Document passage:
Patti Melanson died at her home, surrounded by her husband Chris DeBow and daughters Mackenzie and Ella, on Saturday. She was 52.
“She made a big difference in a public way, but she also made a huge difference with individuals,” said Edie Lloyd, Melanson’s former colleague, in an interview on Monday.
“That number would be in to the hundreds of thousands of people that she met along the way.”
Lloyd was working in the teen clinic at the Cobequid Community Health Centre when she met Melanson, J.L. Ilsley High School’s nursing co-ordinator, through work in 1995.
“She did everything for those kids,” recalled Lloyd, a retired nurse. “Whatever they needed, Patti would do it for them.”
Students at the Halifax high school called the Joggins native by her first name, said Lloyd.
“The kids looked at her as a friend and trusted her, but she was able to get things done on a professional level,” said Melanson’s former colleague. “She knew her way around the block, looked after people and got stuff done.”
After working at J.L. Ilsley, Melanson went on to work as the nursing co-ordinator at Phoenix Youth Services, before she became the visionary behind Mobile Outreach Street Health — a health-care team that provides services to vulnerable Halifax communities, such as the homeless, substance-users and people wrapped up in the sex trade.
“She really saw people who other people don’t see,” Lisa Roberts, the New Democratic Party MLA for Halifax Needham, said of Melanson.
“What Patti led through the creation of MOSH was a response to the health-care needs of some of the most vulnerable people in Halifax, and she did it in the way that made the work easier for all different organizations,” said the MLA, who met Melanson in 2011.
The Nova Scotia advocate was a recipient of the Order of Nova Scotia in November for her work. On that day, Melanson said she was in awe of the people her team serves because of their “ability to survive and to be resilient.”

(Dataset entries)
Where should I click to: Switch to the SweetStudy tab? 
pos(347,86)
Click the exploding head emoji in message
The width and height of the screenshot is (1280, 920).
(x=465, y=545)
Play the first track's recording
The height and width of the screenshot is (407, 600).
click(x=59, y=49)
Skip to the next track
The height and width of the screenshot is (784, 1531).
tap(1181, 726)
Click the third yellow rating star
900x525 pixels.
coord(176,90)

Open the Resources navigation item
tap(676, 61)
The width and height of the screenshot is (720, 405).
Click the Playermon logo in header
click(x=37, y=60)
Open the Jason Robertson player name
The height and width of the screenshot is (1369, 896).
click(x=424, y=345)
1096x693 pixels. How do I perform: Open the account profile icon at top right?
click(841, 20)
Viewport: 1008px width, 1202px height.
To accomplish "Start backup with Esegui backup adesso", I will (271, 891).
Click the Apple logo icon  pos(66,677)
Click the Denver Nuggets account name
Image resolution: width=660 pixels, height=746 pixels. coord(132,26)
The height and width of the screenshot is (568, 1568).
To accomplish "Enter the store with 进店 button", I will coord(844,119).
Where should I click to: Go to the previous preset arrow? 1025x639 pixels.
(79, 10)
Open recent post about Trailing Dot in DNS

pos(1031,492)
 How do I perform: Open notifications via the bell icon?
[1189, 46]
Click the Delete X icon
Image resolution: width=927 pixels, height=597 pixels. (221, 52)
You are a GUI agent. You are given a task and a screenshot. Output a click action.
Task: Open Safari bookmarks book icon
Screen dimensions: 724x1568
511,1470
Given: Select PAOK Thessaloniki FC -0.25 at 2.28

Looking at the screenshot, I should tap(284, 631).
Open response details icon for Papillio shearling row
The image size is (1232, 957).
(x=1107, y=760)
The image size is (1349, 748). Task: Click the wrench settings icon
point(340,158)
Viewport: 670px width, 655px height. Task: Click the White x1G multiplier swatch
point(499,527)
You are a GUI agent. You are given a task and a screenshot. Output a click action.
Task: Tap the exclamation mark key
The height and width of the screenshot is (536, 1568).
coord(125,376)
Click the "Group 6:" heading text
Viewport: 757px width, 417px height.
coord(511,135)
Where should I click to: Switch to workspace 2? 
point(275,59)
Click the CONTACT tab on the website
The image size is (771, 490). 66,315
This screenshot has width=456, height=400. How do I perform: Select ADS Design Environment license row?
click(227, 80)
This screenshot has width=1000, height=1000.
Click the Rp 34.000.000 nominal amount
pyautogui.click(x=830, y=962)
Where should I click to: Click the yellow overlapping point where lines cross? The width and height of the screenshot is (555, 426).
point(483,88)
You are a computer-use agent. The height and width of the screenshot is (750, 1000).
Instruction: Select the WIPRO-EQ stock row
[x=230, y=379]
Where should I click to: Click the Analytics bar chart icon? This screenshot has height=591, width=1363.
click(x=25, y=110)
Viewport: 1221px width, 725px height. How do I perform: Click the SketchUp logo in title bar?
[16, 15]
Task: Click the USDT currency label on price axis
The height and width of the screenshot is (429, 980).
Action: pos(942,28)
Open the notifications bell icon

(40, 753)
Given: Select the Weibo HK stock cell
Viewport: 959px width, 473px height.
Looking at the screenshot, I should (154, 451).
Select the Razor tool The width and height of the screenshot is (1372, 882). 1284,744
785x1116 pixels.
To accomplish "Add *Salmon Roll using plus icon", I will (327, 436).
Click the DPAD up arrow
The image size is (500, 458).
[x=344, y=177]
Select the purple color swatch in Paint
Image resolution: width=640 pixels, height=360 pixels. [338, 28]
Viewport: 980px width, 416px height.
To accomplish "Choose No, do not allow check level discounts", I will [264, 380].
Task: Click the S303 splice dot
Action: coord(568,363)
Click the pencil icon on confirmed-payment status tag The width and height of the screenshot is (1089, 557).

Questions:
a – From the passage on Patti Melanson, restate the text from "Students at the" up to and including "the sex trade.", swapping "Joggins native" for "Nova Scotia native".
b – Answer these questions using the passage on Patti Melanson:
(i) How old was Melanson when she died?
(ii) In what year did Edie Lloyd meet Melanson through work?
(iii) What honor did Melanson receive in November for her work?

Responses to the exercise:
a –
Students at the Halifax high school called the Nova Scotia native by her first name, said Lloyd.
“The kids looked at her as a friend and trusted her, but she was able to get things done on a professional level,” said Melanson’s former colleague. “She knew her way around the block, looked after people and got stuff done.”
After working at J.L. Ilsley, Melanson went on to work as the nursing co-ordinator at Phoenix Youth Services, before she became the visionary behind Mobile Outreach Street Health — a health-care team that provides services to vulnerable Halifax communities, such as the homeless, substance-users and people wrapped up in the sex trade.

b –
(i) She was 52.
(ii) 1995.
(iii) The Order of Nova Scotia.